How to complete this task
With pictures excluded, copy word for word the lines in the data below from the line containing "Viewport: 1150px width, 631px height." through the line containing "831x627 pixels.".

═══ Data ═══

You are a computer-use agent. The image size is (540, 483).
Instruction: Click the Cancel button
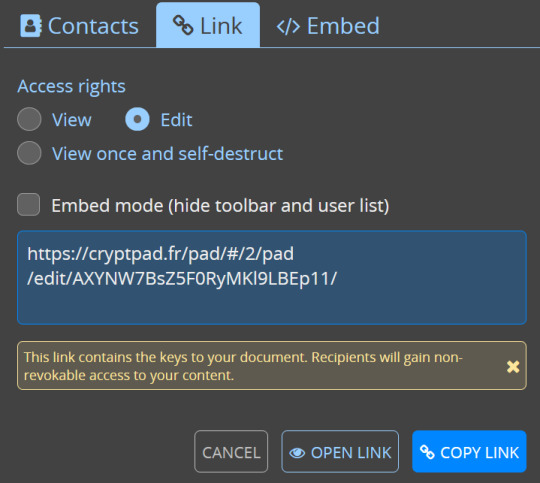(231, 452)
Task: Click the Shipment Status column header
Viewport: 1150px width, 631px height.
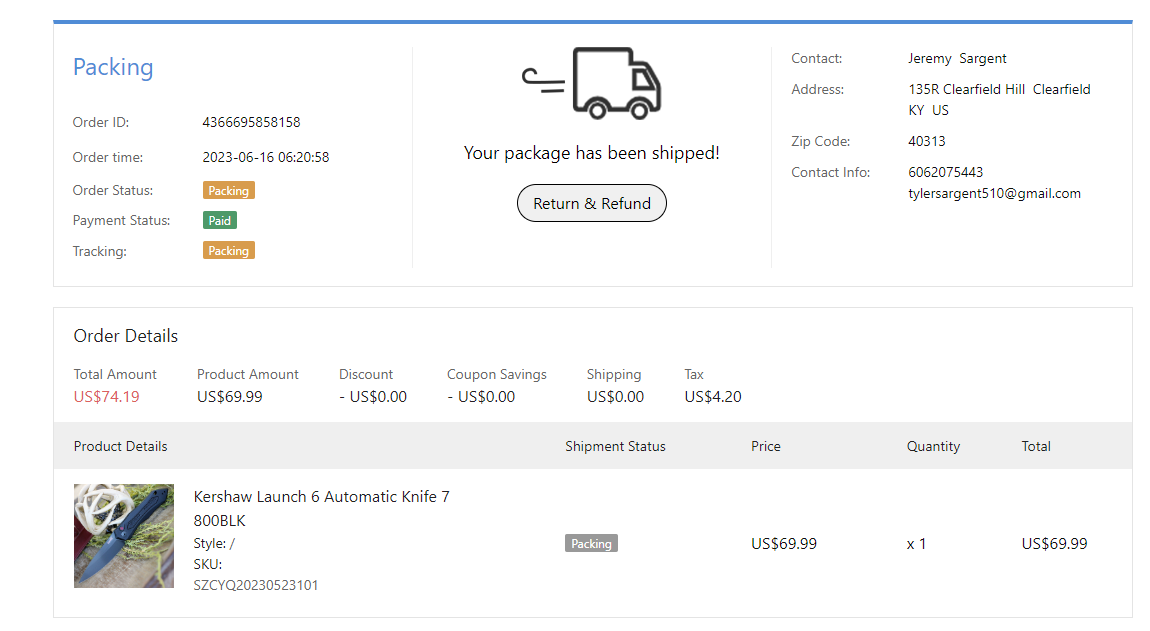Action: (x=615, y=446)
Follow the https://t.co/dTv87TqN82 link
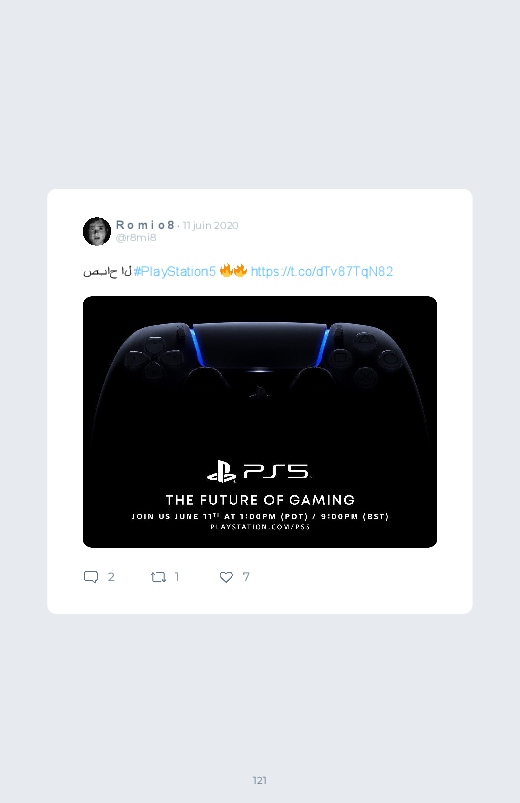520x803 pixels. [322, 271]

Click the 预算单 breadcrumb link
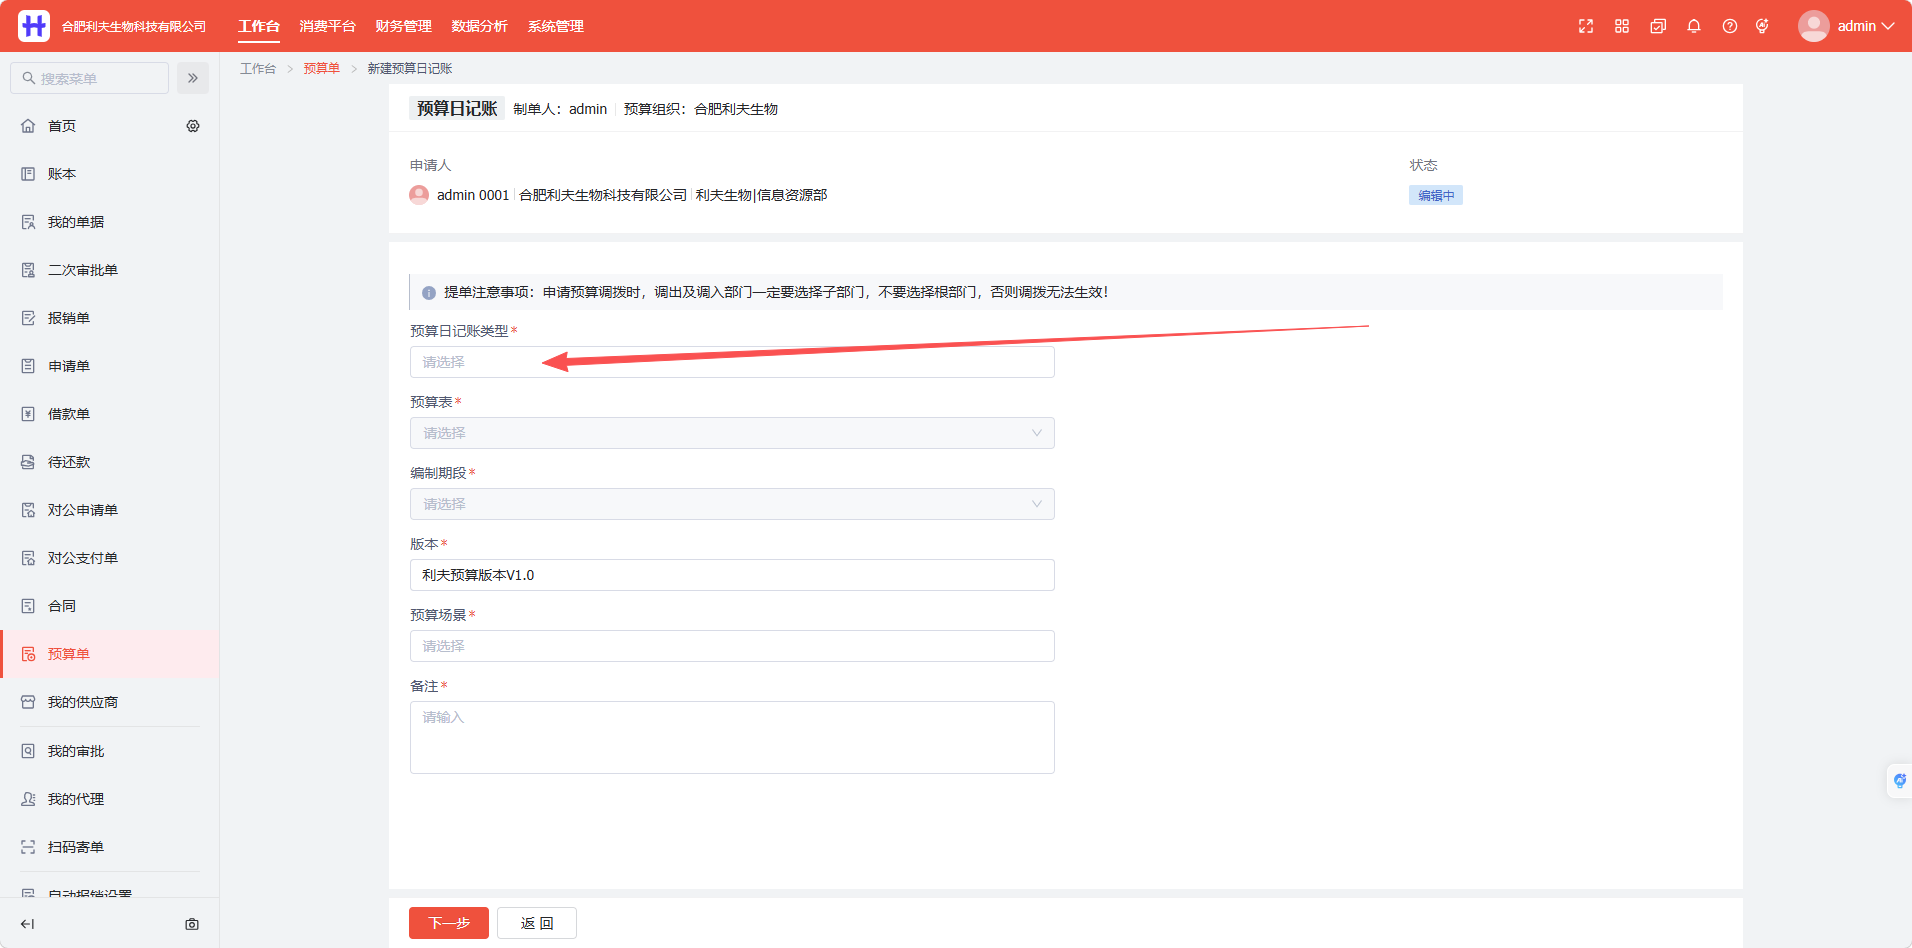coord(321,68)
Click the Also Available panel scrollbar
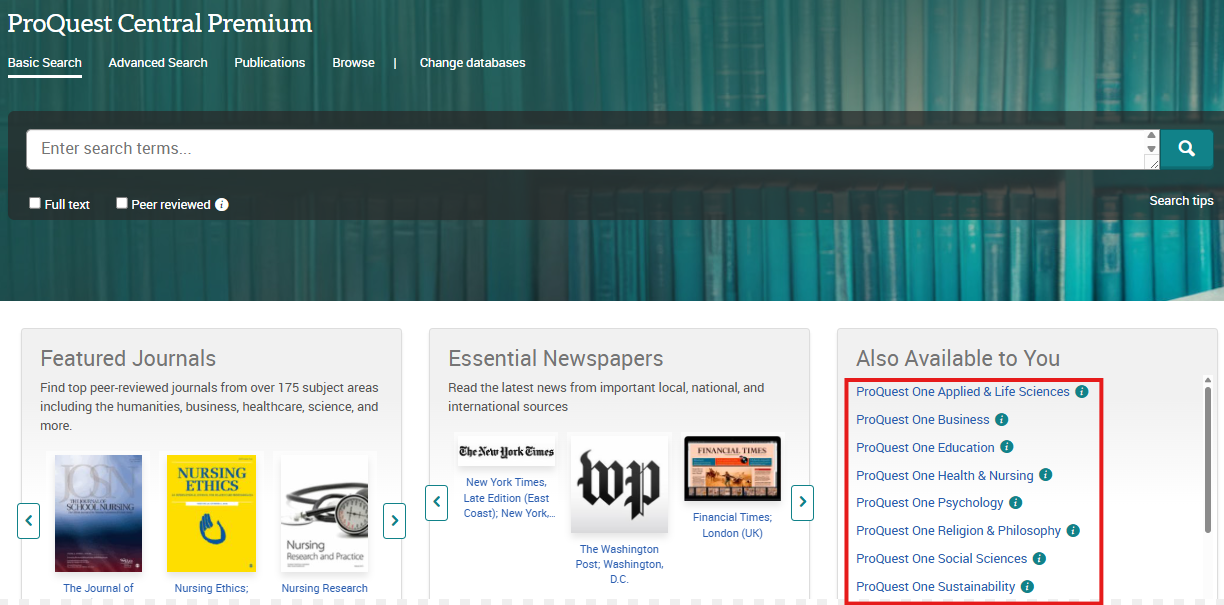The width and height of the screenshot is (1224, 605). pos(1207,450)
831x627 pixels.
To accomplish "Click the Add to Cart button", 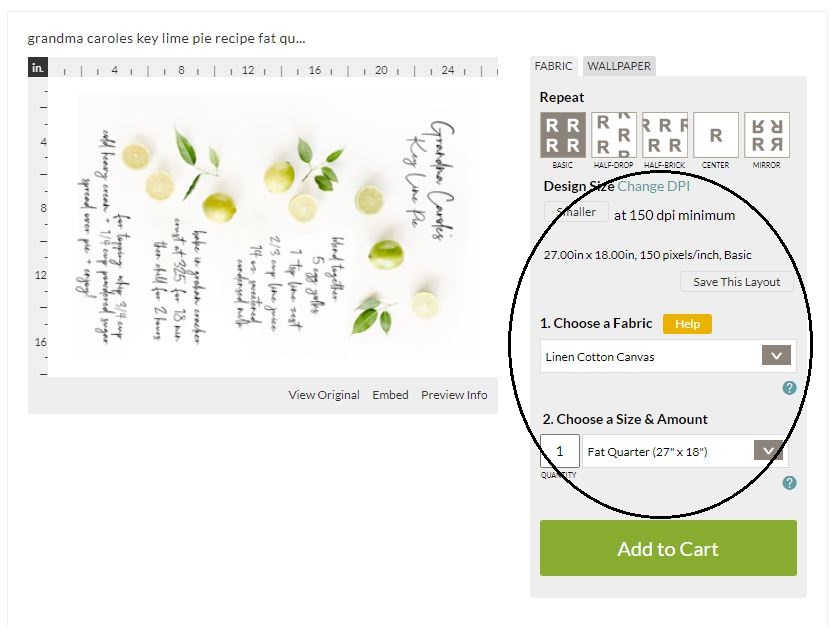I will point(668,548).
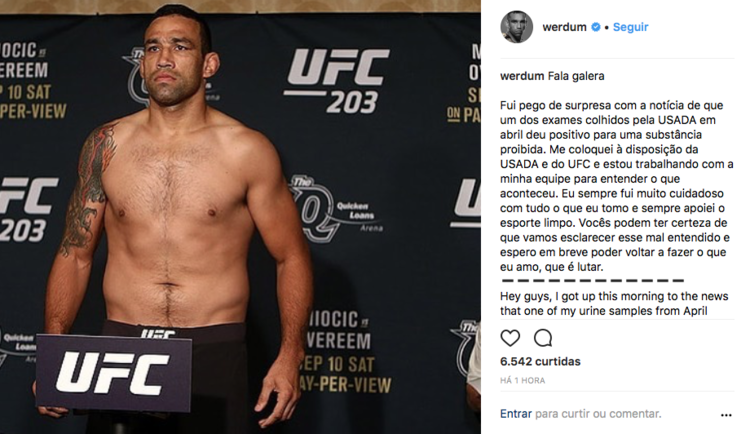Viewport: 750px width, 434px height.
Task: Click the "para curtir ou comentar" prompt
Action: point(598,413)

═══

Reply to the exercise
Viewport: 1150px width, 631px height.
Action: (x=615, y=446)
Follow the https://t.co/dTv87TqN82 link
520x803 pixels. [322, 271]

Click the 预算单 breadcrumb link
coord(321,68)
Click the Also Available panel scrollbar
The width and height of the screenshot is (1224, 605). pos(1207,450)
831x627 pixels.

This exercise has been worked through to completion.